Dans l’album jeunesse, la tendance au "dézingage" des contes de fées a toujours le vent en poupe. Publié chez Talents hauts, Cendrillon et la pantoufle velue (Davide Cali et Raphaëlle Barbanègre) campe une Cendrillon dont le carrosse est un navet et la robe un habit affreux. De même, après l’amusant Petit Chaperon belge en 2016, l’éditeur Marcel & Joachim récidive en revisitant le célèbre conte Barbe bleue à la sauce québécoise dans le livre-CD Barbe Blue le maudit Québécois de Camille de Cussac. Si dans une histoire tout est question de point de vue, pourquoi ne pas donner pour une fois celui du loup plutôt que celui, sempiternel, du Petit Chaperon rouge ? C’est le pari audacieux du très beau Dans tes yeux de Philippe Jalbert (Gautier-Languereau). Le livre-CD Alice & merveilles chez Didier Jeunesse, illustré par Clémence Pollet, propose quant à lui une relecture contemporaine, espiègle et énergique du roman de Lewis Caroll.

### ENREGISTREMENTS FOURNIS

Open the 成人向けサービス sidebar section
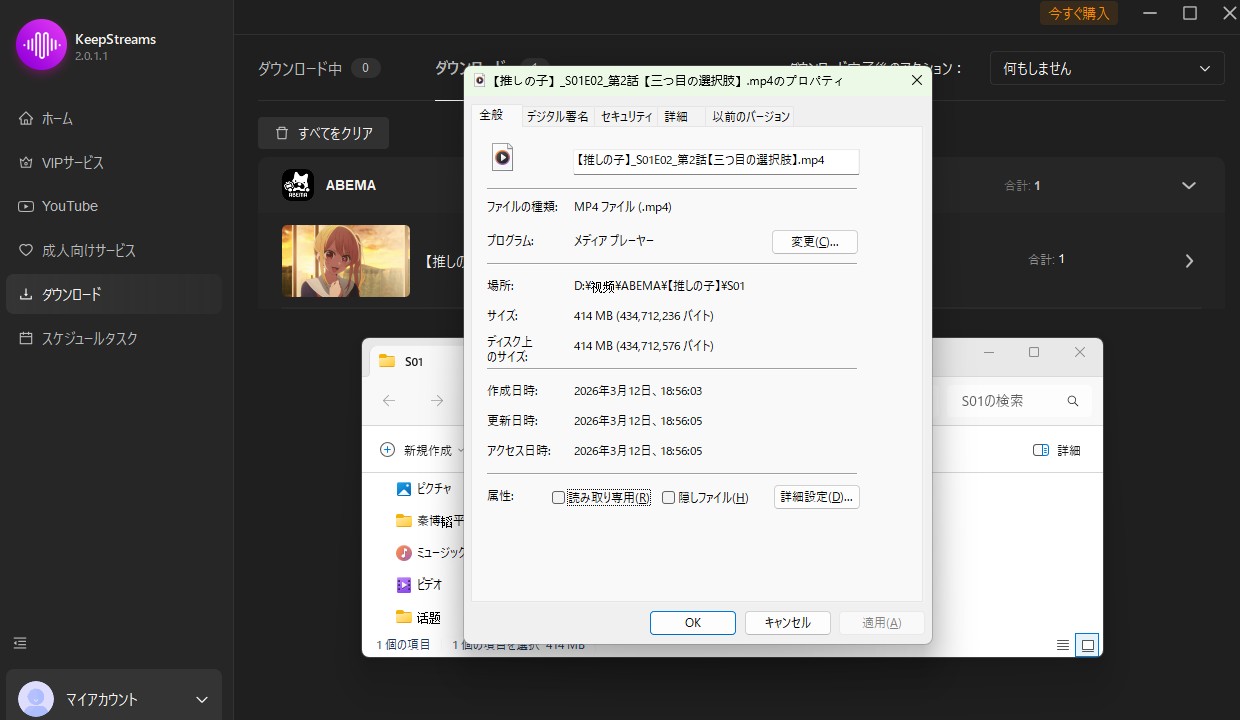This screenshot has width=1240, height=720. 89,250
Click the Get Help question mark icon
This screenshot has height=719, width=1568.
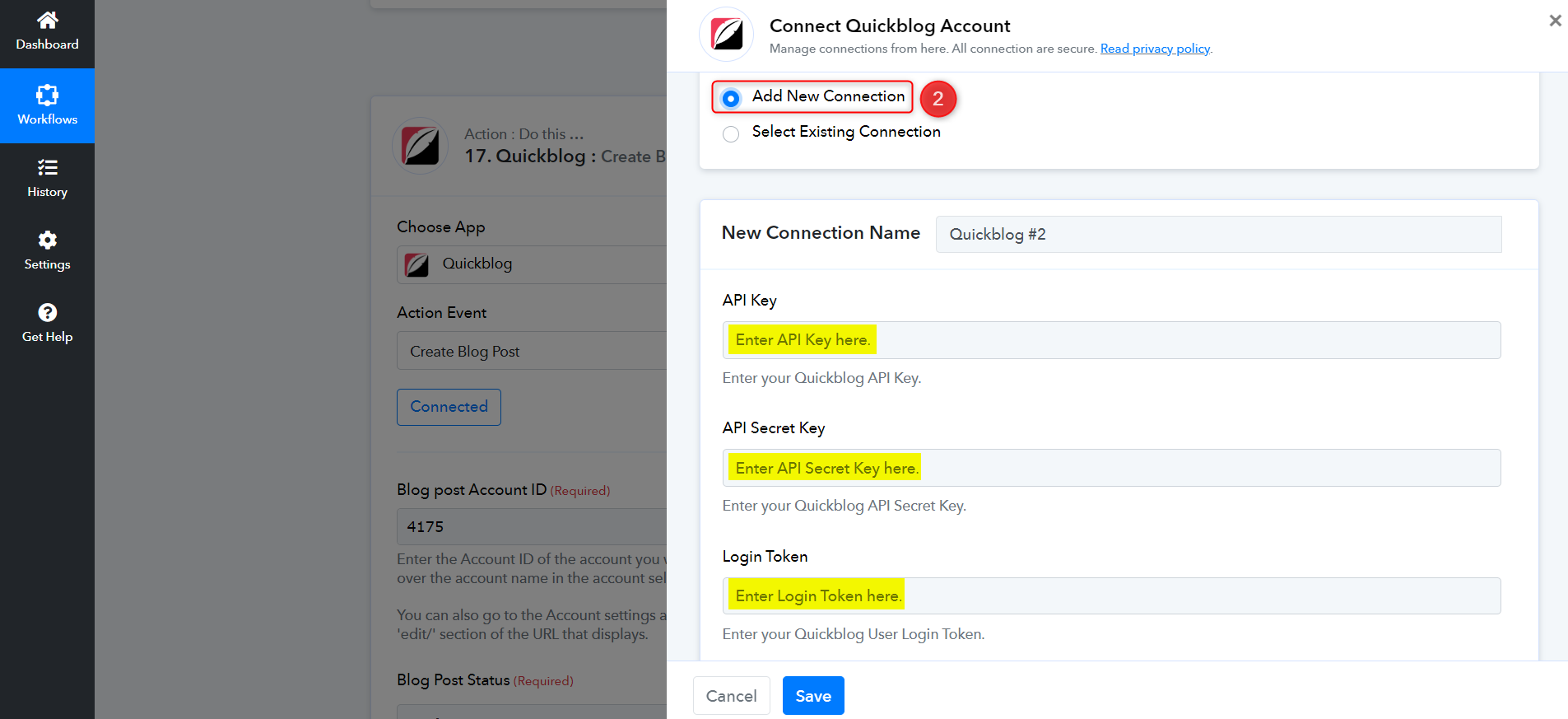pyautogui.click(x=48, y=312)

### CONSIGNES
• 1. Ajoutez 99 à chaque coordonnée donnée en réponse dans les enregistrements, puis recopiez toutes les lignes de ces enregistrements, de celle qui contient « Click the Get Help question mark icon » jusqu'à leur fin, sans les images.
• 2. Reprenez le texte sur les contes de fées revisités dans l'album jeunesse et poursuivez-le après sa dernière phrase.
Le texte et les enregistrements proviennent de sources distinctes.

### RÉPONSES RÉDIGÉES
• 1.
Click the Get Help question mark icon
This screenshot has height=719, width=1568.
pyautogui.click(x=147, y=411)

• 2.
L’album jeunesse semble de moins en moins manichéen. Ainsi, chez Glénat Jeunesse, on se fait l’avocat des méchants des contes de fées dans Même les méchants ont des secrets (Ilan Brenman et Magali Le Huche) et, à l’inverse, Seuil Jeunesse suspecte les bons de ne pas être aussi bons qu’on veut bien le dire. En effet, l’étonnant A l’intérieur des gentils (pas si gentils) de Clotilde Perrin sonde l’envers du décor des célèbres personnages de gentils des contes, dévoilant toute la panoplie de ruses, de stratagèmes que le gentil dissimule en lui. Quant au père Noël, lui non plus n’est plus ce qu’il était. Dans Lettres timbrées au père Noël (Elisabeth Brami et Estelle Billon-Spagnol), on découvre un ours qui perd ses poils, une poupée qui fait peur, etc. En revanche, l’éditeur Gulf Stream doit encore croire au père Noël puisque, pour la première fois, il se lance dans l’édition d’albums de Noël avec un premier titre Où est le renne au nez rouge ? de Sophie Adriansen et Marta Orzel. Thierry Magnier va également faire paraître un calendrier de l’avent version album, confié au talent d’Emmanuelle Houdart (La parade de Noël). Autre déboulonnage d’une figure mythique de l’enfance, celui de la sacro-sainte princesse. Celle de Tu seras ma princesse (Marcus Malte et Régis Lejonc) chez Sarbacane porte des lunettes. On aura tout vu !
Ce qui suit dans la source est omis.